Tuesday, March 17, 2009

Bankruptcy law blocks AIG recovery

The 2005 bankruptcy law passed by the Republican House, Senate and President is preventing the current administration from properly disposing of AIG. In short, the problematic change is to move the holders of derivative contracts to the head-of-the-line in a bankruptcy hearing.

How can the order of payouts in bankruptcy make a difference? According to the International Bank of Settlements, BIS, in Switzerland, there are 1000 Trillion dollars in active CDO, and CDS derivative contracts. The world GDP is only 60 Trillion dollars. If we payoff the bad derivative bets before, say employees, creditors, or shareholders, we will have a massive movement of dollars from stakeholders to financial gamblers. A massive transfer of wealth from the tax payers to the owners of these derivative contracts. Unless the laws are changed back, we will be paying our tax dollars for generations to make good on these financial market creations.

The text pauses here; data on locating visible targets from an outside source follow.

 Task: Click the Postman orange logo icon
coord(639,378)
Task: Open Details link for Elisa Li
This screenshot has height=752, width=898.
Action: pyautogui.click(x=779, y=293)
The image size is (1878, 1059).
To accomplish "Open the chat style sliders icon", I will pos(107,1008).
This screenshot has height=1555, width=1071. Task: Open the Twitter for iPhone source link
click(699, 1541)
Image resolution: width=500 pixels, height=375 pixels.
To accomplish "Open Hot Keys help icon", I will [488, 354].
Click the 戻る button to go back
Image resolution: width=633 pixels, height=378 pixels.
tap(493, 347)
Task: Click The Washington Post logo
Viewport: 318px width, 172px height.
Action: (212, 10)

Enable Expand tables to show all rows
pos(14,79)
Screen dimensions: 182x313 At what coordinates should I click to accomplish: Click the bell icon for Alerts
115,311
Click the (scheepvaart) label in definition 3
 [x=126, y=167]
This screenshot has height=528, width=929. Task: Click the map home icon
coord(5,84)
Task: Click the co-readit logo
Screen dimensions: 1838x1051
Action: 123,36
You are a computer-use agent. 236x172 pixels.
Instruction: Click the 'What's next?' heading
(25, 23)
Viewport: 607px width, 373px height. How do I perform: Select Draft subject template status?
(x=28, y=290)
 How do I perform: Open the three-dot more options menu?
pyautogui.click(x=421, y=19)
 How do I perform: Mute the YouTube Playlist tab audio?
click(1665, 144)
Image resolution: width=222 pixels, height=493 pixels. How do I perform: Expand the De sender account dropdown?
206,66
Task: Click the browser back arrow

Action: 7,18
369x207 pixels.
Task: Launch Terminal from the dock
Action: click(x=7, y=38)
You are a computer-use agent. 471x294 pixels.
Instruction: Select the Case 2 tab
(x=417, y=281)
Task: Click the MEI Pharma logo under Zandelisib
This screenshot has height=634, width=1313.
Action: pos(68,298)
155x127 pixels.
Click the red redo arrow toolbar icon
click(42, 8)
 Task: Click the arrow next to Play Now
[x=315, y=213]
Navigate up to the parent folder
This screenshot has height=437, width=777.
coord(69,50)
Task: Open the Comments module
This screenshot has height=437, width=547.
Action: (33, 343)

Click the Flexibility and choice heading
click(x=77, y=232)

Push your elected leaders to repeal the 2005 bankruptcy bill. We must not payout on Wall Street bets with our futures. Remember AIG has already sent about 90 Billion dollars to other banks, some outside of the US, to payoff these derivative bets. Once the derivative contracts are placed at the back-of-the-line in a bankruptcy hearing, we can start to properly unwind the failed financial institutions and start on the road to recovery.